É que, “quando esteja em causa uma figura pública – como é o caso de um juiz, sobretudo se estiver envolvido em casos de acentuado relevo social –, a tutela da honra tem de tomar em consideração o seu comportamento”, como ainda muito recentemente afirmou o STJ.[25]

Ora, relativamente à sentença – cujos requisitos constam do artº 374º, do CPP, e, entre eles, a fundamentação integrada pela enumeração dos factos provados e não provados (alegados pela acusação, pela defesa e resultantes da discussão da causa com relevo para a imputação de crime e determinação da sanção, à luz dos artºs 368º e 369º), bem como por uma exposição tanto quanto possível completa, ainda que concisa, dos motivos, de facto e de direito, dos fundamentos da decisão, com indicação do exame crítico das provas que serviram para formar a convicção do tribunal – já acima se transcreveram os extractos que entendemos como mais significativos da referência à etnia cigana e aos arguidos como cidadãos à mesma pertencentes.

Bastará agora, para aqui os recordarmos, remeter para aquela transcrição.

Em ter julgado e decidido e se ter expressado na sentença nos termos que ali constam, redunda o “comportamento” da autora visado pelo réu.

Com o patrocínio deste, o inconformismo perante a decisão foi levado, em várias das suas perspectivas incluindo a de facto, pela via do recurso, à apreciação das instâncias superiores.

Numa primeira decisão, por Acórdão do Tribunal da Relação de Guimarães de 01-02-2010 (fls. 228 a 279 e 986 a 1037 dos autos), foi ela anulada, nos termos do artº 379º, nº 1, do CPP, mas apenas para ser comunicada aos arguidos a alteração não substancial de factos nos termos do artº 358º e feita a ponderação (omitida) do regime penal especial aplicável a jovens delinquentes previsto no Decreto-Lei 401/82, de 23 de Setembro.

──────────────────────────────

Instruções da tarefa:
Pode copiar do texto fornecido o trecho que vai de "Bastará agora, para" até "visado pelo réu.", inclusive?

Dados fornecidos:
──────────────────────────────

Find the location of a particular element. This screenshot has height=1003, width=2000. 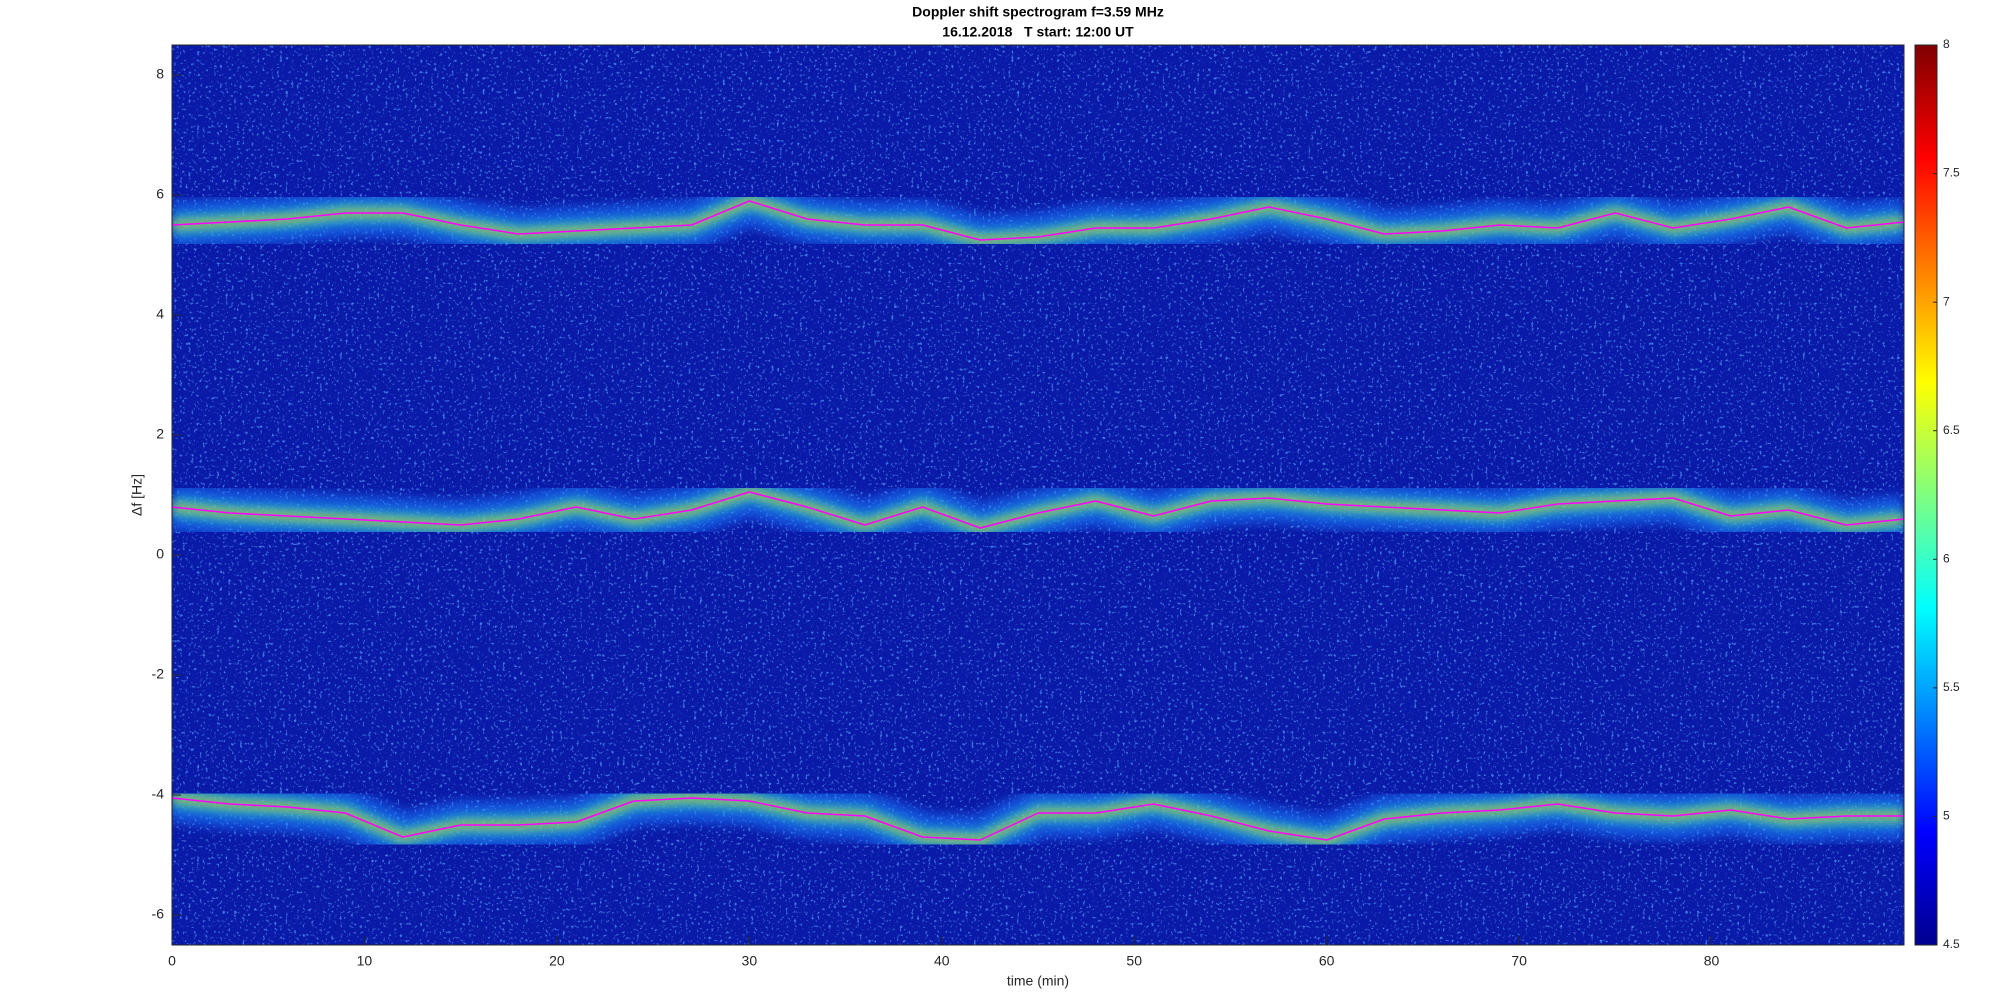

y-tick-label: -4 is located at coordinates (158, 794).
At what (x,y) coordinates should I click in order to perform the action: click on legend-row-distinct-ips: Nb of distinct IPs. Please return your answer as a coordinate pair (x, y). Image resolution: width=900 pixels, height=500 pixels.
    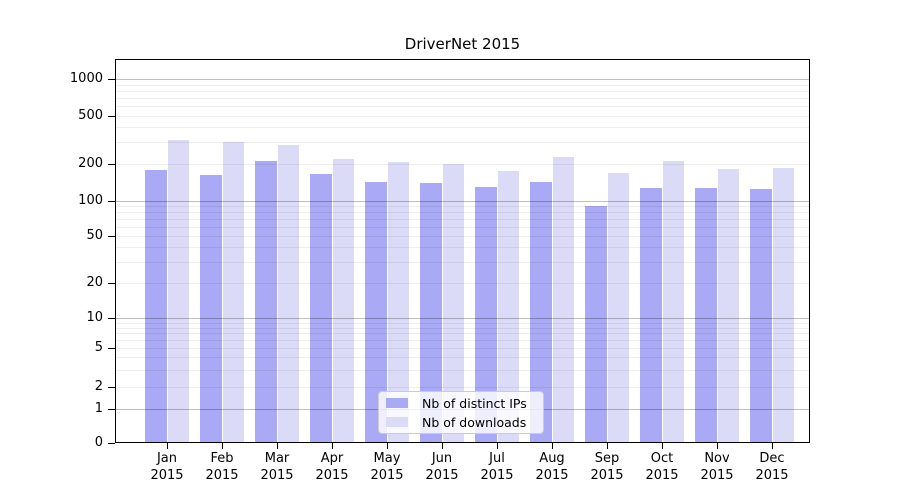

──────────────────────────────

Resultado do exercício:
Bastará agora, para aqui os recordarmos, remeter para aquela transcrição.

Em ter julgado e decidido e se ter expressado na sentença nos termos que ali constam, redunda o “comportamento” da autora visado pelo réu.